According to the survey, while American business leaders feel more pressure than ever to speak out on social issues, they still would rather not. Instead, they’d prefer to focus on the bottom line: a plurality say their most important communications goal this year is to sell their products and services.
The positive takeaway? It’s good to see that nearly 40% of the CEOs surveyed understand the value of communicating brand differentiation (provided they can back it up). Beyond that, though, the survey is disappointing because it perpetuates a fundamental misconception about social impact and business: that the two are in opposition to each other, or worse, that social impact is bad for business.
Social impact isn’t bad for business. It’s the future of business.

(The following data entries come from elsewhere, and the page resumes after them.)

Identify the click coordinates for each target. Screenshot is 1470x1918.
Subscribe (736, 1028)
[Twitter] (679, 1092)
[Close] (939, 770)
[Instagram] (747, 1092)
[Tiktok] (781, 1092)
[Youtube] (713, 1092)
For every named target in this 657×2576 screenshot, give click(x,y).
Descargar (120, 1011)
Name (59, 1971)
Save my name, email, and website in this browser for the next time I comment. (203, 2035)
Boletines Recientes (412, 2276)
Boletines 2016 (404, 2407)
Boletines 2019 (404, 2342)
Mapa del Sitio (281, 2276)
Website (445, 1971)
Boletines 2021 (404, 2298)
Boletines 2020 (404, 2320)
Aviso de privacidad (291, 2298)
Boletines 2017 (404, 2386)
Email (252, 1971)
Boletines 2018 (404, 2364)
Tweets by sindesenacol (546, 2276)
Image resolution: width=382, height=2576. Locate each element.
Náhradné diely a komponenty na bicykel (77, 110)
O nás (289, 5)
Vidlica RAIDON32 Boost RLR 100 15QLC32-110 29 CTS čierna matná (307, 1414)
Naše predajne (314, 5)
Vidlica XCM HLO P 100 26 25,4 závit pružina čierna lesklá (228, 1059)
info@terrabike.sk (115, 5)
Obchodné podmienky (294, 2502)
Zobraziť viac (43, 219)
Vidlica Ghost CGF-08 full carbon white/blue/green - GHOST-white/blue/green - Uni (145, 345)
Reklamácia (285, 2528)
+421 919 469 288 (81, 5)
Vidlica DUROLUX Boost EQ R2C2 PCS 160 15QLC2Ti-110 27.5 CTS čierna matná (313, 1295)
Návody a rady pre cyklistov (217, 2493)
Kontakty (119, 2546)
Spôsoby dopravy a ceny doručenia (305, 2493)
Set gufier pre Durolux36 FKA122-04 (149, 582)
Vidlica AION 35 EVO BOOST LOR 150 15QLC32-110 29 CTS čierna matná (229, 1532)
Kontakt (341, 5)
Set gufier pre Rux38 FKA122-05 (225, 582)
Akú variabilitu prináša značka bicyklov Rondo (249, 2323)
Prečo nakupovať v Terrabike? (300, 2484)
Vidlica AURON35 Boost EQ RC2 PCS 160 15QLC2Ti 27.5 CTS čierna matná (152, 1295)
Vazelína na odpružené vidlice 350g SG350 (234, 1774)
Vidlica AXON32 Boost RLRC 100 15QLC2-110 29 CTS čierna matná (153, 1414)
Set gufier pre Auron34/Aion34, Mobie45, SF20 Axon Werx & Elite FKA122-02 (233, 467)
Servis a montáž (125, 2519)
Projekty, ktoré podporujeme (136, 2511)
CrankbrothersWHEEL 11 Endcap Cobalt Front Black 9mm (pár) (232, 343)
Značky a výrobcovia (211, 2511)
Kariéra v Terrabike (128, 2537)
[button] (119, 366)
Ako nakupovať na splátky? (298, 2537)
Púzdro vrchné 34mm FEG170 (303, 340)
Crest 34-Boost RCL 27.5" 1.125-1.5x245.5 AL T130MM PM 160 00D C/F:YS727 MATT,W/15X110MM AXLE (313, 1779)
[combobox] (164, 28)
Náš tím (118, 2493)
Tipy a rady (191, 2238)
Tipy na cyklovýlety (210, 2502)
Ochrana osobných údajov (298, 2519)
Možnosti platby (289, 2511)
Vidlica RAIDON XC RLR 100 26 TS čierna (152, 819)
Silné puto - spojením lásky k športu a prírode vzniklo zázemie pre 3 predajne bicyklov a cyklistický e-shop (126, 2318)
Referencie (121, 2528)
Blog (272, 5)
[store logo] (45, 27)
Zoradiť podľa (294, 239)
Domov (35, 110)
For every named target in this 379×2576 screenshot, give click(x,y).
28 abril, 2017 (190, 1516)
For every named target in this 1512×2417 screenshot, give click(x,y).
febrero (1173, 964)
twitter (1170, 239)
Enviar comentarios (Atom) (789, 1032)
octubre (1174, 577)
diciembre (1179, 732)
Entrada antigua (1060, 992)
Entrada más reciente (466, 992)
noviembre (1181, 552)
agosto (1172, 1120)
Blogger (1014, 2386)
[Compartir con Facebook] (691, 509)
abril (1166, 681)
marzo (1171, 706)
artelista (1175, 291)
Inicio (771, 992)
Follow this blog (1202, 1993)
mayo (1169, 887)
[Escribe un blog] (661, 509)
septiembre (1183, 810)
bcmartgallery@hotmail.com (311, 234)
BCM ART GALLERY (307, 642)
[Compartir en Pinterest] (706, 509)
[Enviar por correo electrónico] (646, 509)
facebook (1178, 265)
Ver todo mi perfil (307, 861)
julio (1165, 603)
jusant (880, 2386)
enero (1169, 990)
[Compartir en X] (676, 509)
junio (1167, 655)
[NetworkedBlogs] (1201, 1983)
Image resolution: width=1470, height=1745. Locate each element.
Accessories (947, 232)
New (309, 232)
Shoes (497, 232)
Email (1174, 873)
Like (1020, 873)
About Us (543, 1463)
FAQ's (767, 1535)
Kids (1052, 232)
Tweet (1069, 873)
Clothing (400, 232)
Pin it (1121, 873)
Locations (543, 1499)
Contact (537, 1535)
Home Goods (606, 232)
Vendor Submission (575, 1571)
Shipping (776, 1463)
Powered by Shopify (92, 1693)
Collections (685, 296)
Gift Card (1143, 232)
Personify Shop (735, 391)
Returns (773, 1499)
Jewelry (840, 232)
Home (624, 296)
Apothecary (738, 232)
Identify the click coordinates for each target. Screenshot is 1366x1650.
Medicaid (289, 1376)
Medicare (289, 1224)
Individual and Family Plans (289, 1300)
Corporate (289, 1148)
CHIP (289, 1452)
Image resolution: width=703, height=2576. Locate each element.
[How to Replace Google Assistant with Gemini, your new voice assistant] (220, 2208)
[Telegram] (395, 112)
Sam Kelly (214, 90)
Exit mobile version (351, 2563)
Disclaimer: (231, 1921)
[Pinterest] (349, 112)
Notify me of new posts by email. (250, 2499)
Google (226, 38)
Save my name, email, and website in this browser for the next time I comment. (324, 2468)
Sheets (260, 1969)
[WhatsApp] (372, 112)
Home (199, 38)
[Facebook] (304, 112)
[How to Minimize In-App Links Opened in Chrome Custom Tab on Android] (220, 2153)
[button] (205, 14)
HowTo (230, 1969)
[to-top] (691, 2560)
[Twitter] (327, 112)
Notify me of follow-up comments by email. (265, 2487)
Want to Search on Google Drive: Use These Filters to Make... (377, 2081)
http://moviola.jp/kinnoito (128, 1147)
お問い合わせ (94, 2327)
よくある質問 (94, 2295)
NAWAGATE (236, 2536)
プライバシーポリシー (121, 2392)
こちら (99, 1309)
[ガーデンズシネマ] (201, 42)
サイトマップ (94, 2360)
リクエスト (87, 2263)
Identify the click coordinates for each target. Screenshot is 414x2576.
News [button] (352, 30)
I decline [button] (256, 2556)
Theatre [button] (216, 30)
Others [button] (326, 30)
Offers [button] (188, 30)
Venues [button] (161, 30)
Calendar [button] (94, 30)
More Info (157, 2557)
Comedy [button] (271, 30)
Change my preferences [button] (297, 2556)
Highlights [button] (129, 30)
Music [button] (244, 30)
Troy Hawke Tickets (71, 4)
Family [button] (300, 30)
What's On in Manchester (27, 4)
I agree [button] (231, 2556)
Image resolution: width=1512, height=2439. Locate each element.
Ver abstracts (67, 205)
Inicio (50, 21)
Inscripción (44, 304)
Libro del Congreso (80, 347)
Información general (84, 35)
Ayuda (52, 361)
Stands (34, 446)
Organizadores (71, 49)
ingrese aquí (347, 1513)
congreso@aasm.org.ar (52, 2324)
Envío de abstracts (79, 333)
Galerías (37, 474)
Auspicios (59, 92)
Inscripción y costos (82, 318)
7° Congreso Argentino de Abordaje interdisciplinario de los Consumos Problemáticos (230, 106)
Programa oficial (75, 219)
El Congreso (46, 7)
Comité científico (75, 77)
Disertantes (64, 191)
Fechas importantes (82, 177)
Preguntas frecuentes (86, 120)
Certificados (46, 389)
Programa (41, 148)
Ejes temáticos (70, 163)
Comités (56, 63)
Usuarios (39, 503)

Social impact helps drive sales, attract and retain customers, builds a thriving corporate culture, and helps protect brands in fluid and confusing times. CEOs who understand this and move to take advantage of the opportunities social impact brings their companies, will come out ahead.
I understand the concerns CEOs have in embracing impact because I hear them all the time: “How do we know our consumers won’t be pissed at us?” “Isn’t it safer just to stay quiet?” “What does selling (insert product) have to do with (insert issue)?”
All good questions. And all answerable. Social impact isn’t a lucky guess or something you do on a wing and a prayer. There’s a right way to do it so that these questions–and many more–are considered, asked, and answered so that you can move forward with confidence.
More to the point, it’s increasingly expected. As Edelman’s latest Trust Barometer points out, “[as] people look for change, they are increasingly turning to CEOs to lead it–from positive change on prejudice and discrimination to training for the jobs of tomorrow to sexual harassment. Today, 76% say CEOs should take the lead on change, rather than waiting for government to impose it–an 11-point increase in the last year alone.”
A recent study from Accenture supports this view. In surveying some 30,000 consumers, the consultancy found that “62% of customers want companies to take a stand on current and broadly relevant issues like sustainability, transparency, or fair employment practices.”